Lions Club International Ends Ban on Women

Associated Press

The Lions Club International voted overwhelmingly Saturday to lift immediately its 70-year-old ban on female members.

"The presence of women should add new life and vitality to Lions Club International," said the service organization's president, Brian Stevenson, of Calgary, Canada. "The problems of the world are too serious to limit their solution to only half of our population."

Women had been barred from the Lions Club since its formation by a Chicago business group in 1917. Officials said women were kept out because so few were in business when the organization began.

Of the 5,100 delegates who voted Saturday, 77% voted in favor of an amendment to the constitution removing the stipulation that members be male.

The measure takes effect at once. It grants invited women full membership rights and privileges, including the right to vote and hold office in the club, which has 1.35 million members in 162 countries.

The vote came on the last day of the Lions' 70th international convention in Taipei.

Humanitarian Services

The Lions promote humanitarian services such as drug education and diabetes research.

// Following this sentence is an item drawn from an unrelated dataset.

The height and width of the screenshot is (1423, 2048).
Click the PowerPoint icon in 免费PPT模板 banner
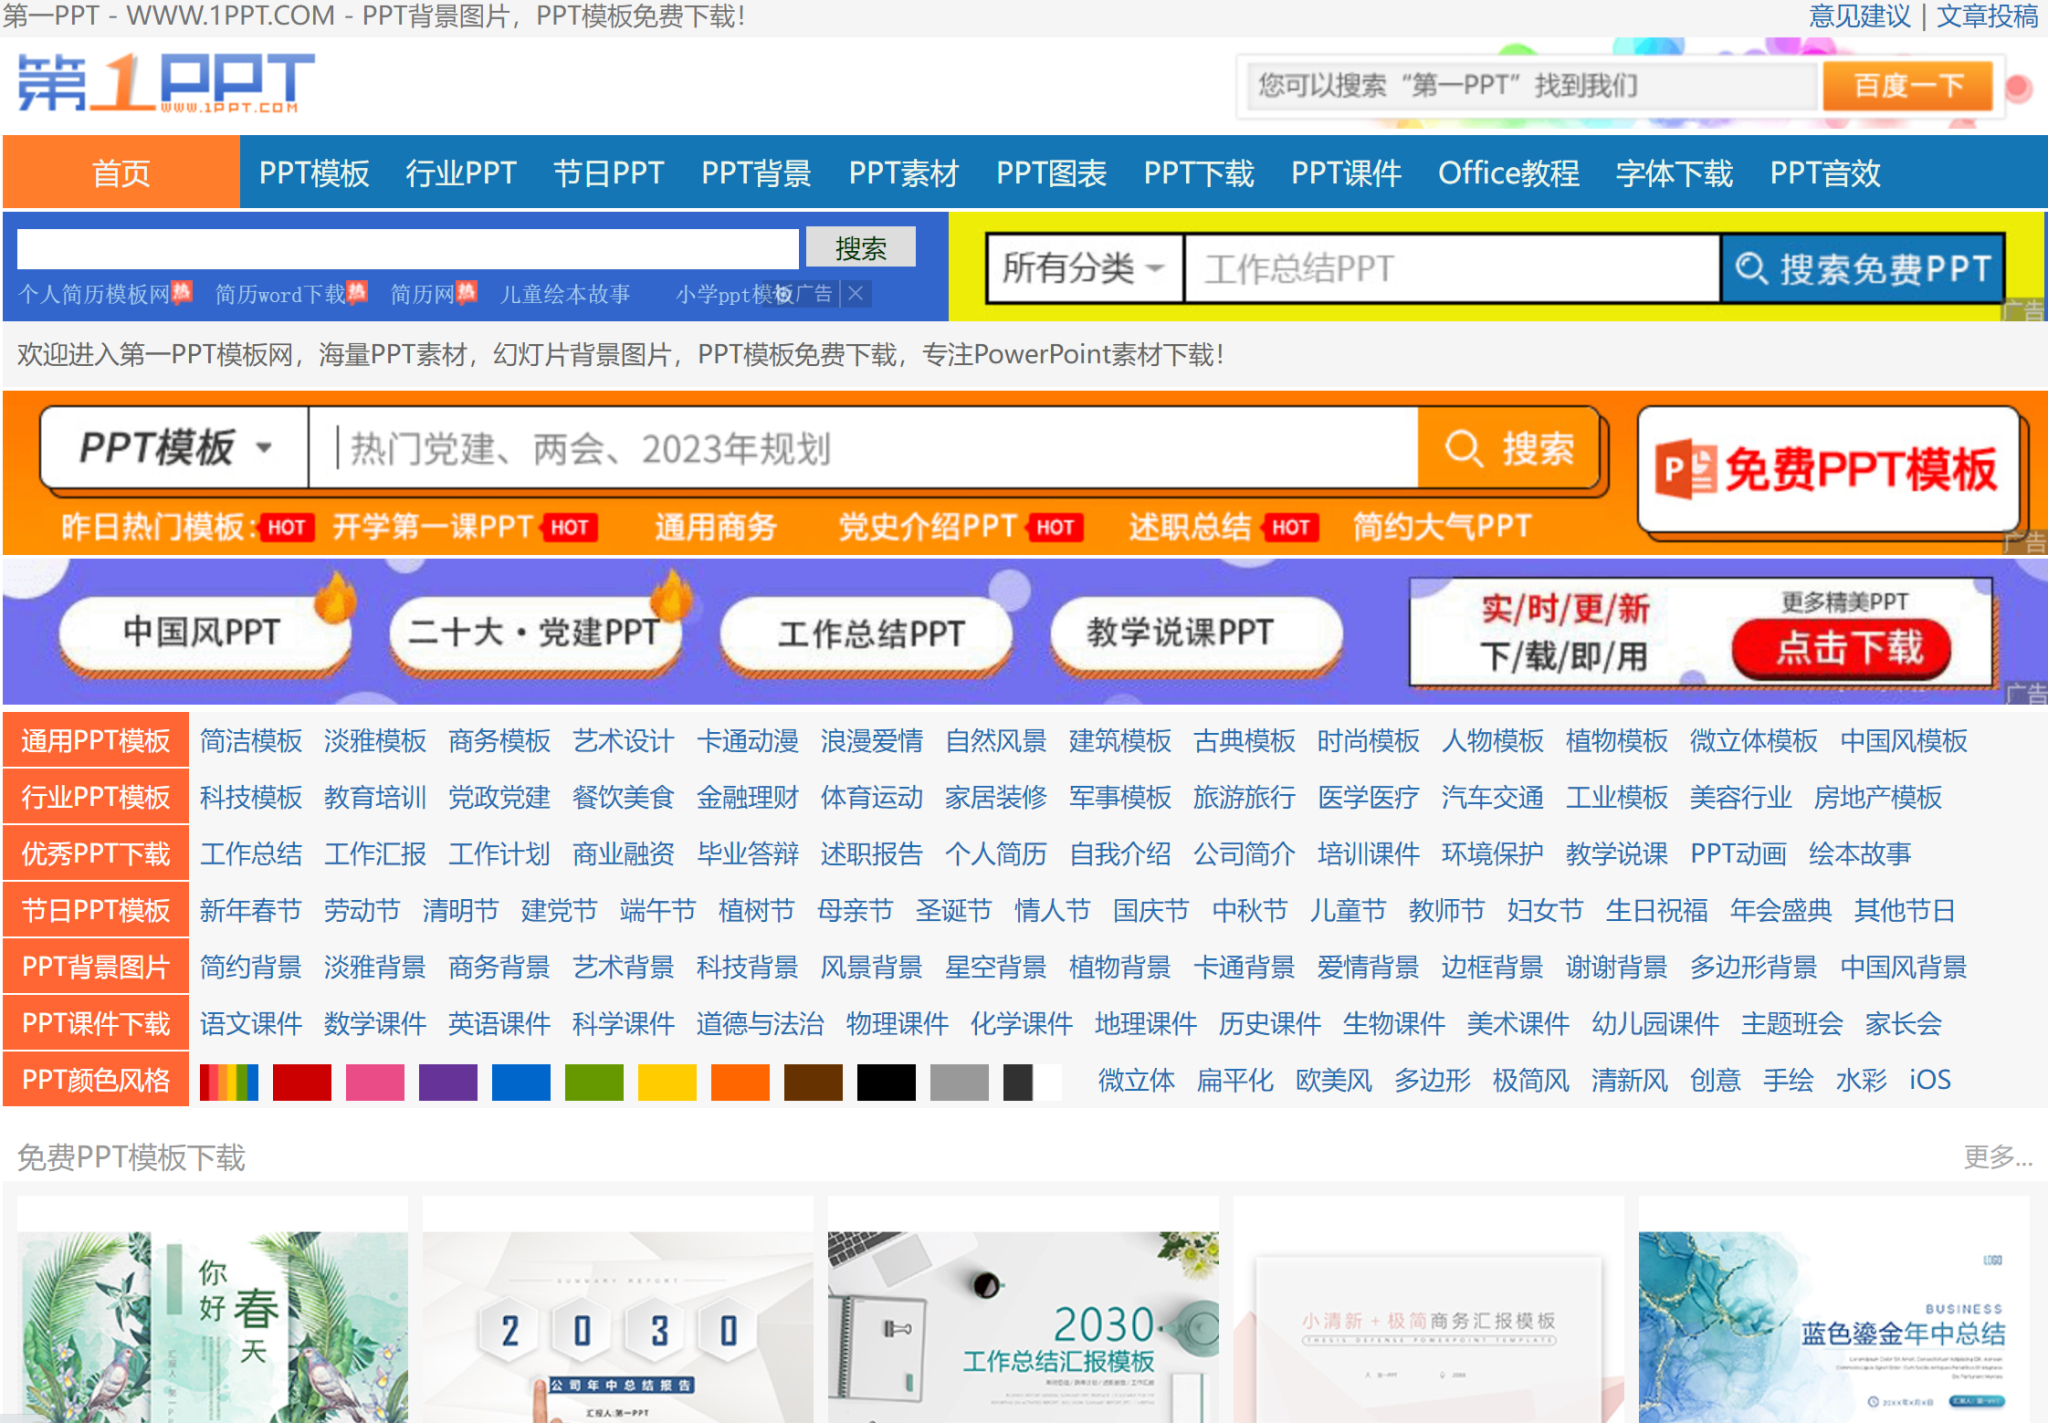pyautogui.click(x=1685, y=469)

Officials said the Lions first considered admitting women five years ago when there was a growing demand by women to join. A vote to allow women members worldwide narrowly missed the required two-thirds majority at the international convention last year.

The service club's board of directors voted unanimously in May to encourage its U.S. chapters to admit women. That vote came after the Supreme Court declared it illegal for service organizations to bar women.

Lions chapters in the United States have accepted 100 to 150 female members since May. Previously, wives and friends formed Lioness Clubs as unofficial affiliations of Lions groups.

About 40,000 Lions Club members attended this year's convention, the biggest international event ever held in Taiwan.